UNDER WESTERN EYES. Джозеф Конрад
Could the fellow be sleeping so soundly?
He struck a light and looked at the bed. Haldin was lying on his back as before, only both his hands were under his head. His eyes were open. He stared at the ceiling.
Razumov held the match up. He saw the clear-cut features, the firm chin, the white forehead and the topknot of fair hair against the white pillow. There he was, lying flat on his back. Razumov thought suddenly, "I have walked over his chest."

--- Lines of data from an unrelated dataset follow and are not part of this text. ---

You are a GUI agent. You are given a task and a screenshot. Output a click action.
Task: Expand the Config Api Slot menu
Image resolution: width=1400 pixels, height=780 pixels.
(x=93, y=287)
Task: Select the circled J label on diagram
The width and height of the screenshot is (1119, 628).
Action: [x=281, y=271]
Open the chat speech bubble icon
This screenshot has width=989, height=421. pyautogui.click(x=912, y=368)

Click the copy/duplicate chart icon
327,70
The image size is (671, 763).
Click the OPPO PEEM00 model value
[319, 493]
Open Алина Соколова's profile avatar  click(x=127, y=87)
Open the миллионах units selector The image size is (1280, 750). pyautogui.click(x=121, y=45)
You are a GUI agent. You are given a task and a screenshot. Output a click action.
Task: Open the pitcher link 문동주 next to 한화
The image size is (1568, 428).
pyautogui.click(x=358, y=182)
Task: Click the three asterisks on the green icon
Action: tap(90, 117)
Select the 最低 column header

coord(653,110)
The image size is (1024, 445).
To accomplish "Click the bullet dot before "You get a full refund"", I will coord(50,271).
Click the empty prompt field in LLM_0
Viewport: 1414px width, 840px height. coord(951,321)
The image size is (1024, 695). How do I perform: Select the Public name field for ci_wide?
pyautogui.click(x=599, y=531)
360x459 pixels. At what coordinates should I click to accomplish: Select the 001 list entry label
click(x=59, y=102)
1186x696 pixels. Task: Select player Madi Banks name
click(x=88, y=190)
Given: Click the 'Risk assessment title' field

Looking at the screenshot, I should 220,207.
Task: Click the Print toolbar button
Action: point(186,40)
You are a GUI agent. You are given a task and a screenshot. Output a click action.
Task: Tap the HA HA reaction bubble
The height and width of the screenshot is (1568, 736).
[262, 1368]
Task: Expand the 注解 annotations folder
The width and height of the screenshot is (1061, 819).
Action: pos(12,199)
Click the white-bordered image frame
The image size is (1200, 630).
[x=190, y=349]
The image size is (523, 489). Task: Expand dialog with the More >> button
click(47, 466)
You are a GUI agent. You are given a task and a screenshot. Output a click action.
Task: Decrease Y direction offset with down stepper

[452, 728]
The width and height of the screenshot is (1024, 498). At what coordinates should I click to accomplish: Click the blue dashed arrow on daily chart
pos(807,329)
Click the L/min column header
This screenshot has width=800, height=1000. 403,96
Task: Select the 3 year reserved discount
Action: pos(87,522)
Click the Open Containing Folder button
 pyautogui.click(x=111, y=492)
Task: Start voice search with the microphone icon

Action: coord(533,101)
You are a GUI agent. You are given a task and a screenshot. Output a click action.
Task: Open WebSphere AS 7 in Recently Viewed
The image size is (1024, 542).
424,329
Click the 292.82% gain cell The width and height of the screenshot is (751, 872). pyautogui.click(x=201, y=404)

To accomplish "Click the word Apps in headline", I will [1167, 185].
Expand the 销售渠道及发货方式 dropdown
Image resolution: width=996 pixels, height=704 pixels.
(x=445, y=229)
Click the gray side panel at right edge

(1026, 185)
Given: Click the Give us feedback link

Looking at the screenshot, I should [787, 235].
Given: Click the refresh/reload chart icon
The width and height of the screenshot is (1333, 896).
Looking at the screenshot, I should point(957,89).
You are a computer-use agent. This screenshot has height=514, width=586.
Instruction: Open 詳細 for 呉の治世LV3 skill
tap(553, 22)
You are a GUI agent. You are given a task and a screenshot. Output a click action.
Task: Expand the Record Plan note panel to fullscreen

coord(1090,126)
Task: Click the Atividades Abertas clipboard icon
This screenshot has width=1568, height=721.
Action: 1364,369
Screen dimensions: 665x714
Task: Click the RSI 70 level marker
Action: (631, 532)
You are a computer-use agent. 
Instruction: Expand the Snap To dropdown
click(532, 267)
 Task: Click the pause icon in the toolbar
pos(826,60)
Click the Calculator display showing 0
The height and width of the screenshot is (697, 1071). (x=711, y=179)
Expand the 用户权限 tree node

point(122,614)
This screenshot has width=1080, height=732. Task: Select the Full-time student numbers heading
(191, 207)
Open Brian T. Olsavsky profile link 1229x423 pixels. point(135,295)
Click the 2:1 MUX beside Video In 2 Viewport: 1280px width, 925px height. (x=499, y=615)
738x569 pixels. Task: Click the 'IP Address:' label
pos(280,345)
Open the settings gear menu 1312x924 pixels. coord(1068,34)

He continued to stare till the match burnt itself out; then struck another and lit the lamp in silence without looking towards the bed any more. He had turned his back on it and was hanging his coat on a peg when he heard Haldin sigh profoundly, then ask in a tired voice—
"Well! And what have you arranged?"
The emotion was so great that Razumov was glad to put his hands against the wall. A diabolical impulse to say, "I have given you up to the police," frightened him exceedingly. But he did not say that. He said, without turning round, in a muffled voice—
"It's done."
Again he heard Haldin sigh. He walked to the table, sat down with the lamp before him, and only then looked towards the bed.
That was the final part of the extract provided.